Vĩnh Thạnh is a rural district of Cần Thơ city in the Mekong Delta region of Vietnam. The district borders An Giang province to the west, Kiên Giang province to the south and Thốt Nốt district to the north. As of 2004 the district had a population of 155,011. By 2007 this had risen to 162,759. The district covers an area of 410 km2. The district capital lies at Vĩnh Thạnh.

== History ==
Vĩnh Thạnh district was established in May 2004 by Decree No. 05/2004/ND-CP.

On June 16, 2025, the Standing Committee of the National Assembly issued Resolution No. 1685/NQ-UBTVQH15. The district was dissolved and new wards were rearranged from the district.

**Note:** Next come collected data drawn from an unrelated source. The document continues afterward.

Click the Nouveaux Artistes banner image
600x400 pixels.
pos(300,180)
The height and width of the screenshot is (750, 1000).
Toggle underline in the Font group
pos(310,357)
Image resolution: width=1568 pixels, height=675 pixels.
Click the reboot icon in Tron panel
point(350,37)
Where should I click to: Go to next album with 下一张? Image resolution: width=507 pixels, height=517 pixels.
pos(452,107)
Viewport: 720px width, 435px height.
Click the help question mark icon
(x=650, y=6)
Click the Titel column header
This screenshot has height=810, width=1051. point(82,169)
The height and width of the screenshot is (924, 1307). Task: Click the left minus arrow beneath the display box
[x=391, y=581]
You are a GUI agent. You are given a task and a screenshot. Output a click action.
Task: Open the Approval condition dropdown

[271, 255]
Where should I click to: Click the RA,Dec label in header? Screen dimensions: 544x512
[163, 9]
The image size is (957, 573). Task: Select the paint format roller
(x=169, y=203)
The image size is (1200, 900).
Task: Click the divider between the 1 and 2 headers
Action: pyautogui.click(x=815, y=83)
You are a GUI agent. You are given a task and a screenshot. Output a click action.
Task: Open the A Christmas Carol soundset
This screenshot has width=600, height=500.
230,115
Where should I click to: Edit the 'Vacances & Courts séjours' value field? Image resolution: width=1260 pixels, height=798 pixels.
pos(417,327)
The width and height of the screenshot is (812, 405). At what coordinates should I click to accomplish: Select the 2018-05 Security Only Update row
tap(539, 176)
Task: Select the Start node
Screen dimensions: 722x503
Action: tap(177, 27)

==Administrative divisions==
The district consists of two towns, the urban municipalities of Thạnh An and Vĩnh Thạnh, and 9 communes: Vĩnh Trinh, Vĩnh Bình, Thạnh Mỹ, Thạnh Quới, Thạnh An, Thạnh Tiến, Thạnh Thắng, Thạnh Lợi and Thạnh Lộc.

==Leaders' Information==

- Chairman of the People Committee: Vo Van Phuong
- Vice Chairman of the People Committee: Doan Trung Kien
- Vice Chairman of the People Committee: Do Si Nhuong

==Education==
Vĩnh Thạnh has 3 high schools. Vĩnh Thạnh High School is in Vĩnh Thạnh Town with more than 800 students from grades 10 to 12. Vĩnh Thạnh High School is in Thạnh An Town with more than 1200 students from grades 10 to 12. Thạnh Thắng Lower and Upper Secondary Schools are in Thạnh Thắng Commune with more than 1500 students.